What needs to be done: What you return should be only the lines starting at the one that contains "Open Saving images/grids settings section" and running to the end of the listing, exactly as written, minus any pictures.
=-=-=
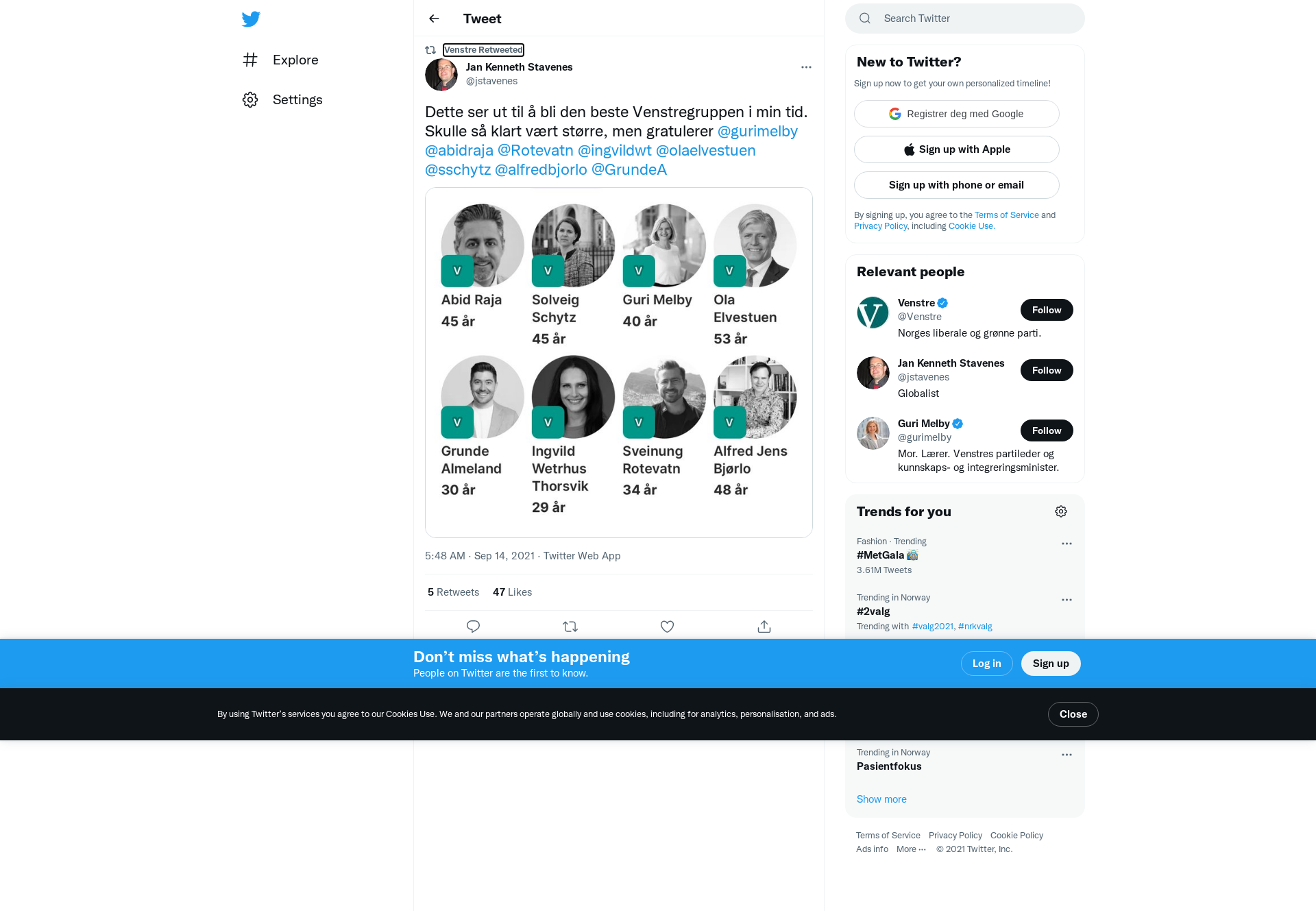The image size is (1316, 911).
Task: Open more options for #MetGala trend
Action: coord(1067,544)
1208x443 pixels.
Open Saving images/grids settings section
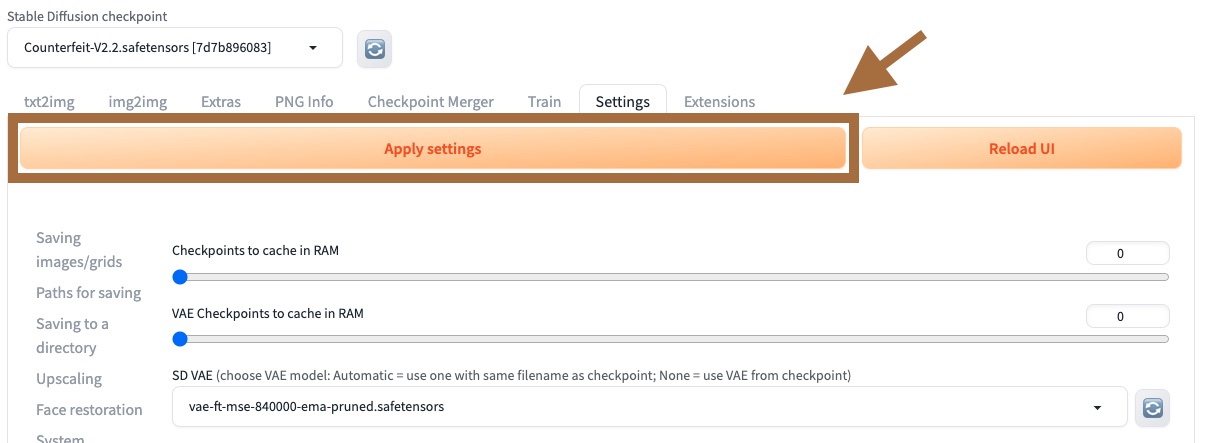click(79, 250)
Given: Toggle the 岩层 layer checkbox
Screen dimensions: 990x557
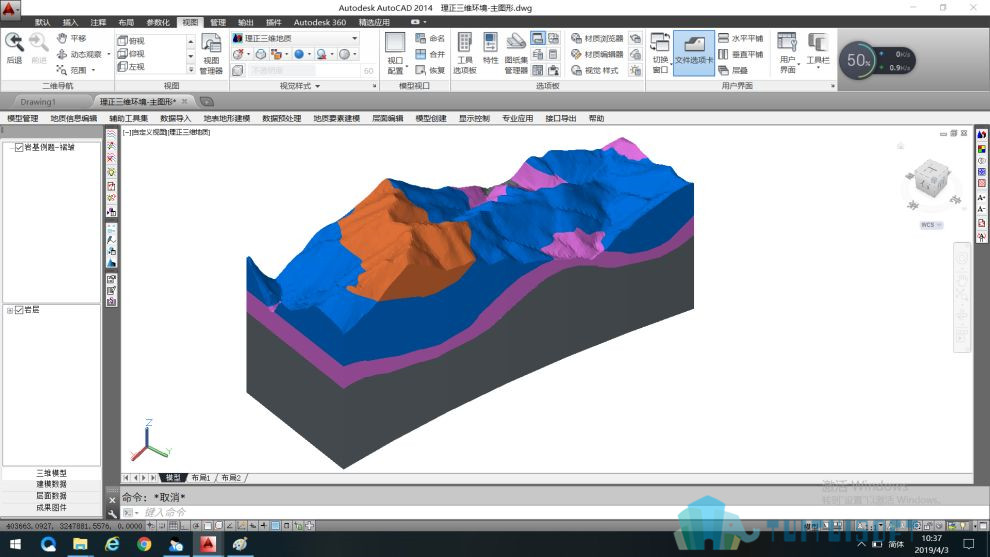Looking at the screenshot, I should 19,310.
=-=-=
Answer to this task:
Open Saving images/grids settings section
click(79, 250)
Given: Toggle the 岩层 layer checkbox
Screen dimensions: 990x557
Looking at the screenshot, I should 19,310.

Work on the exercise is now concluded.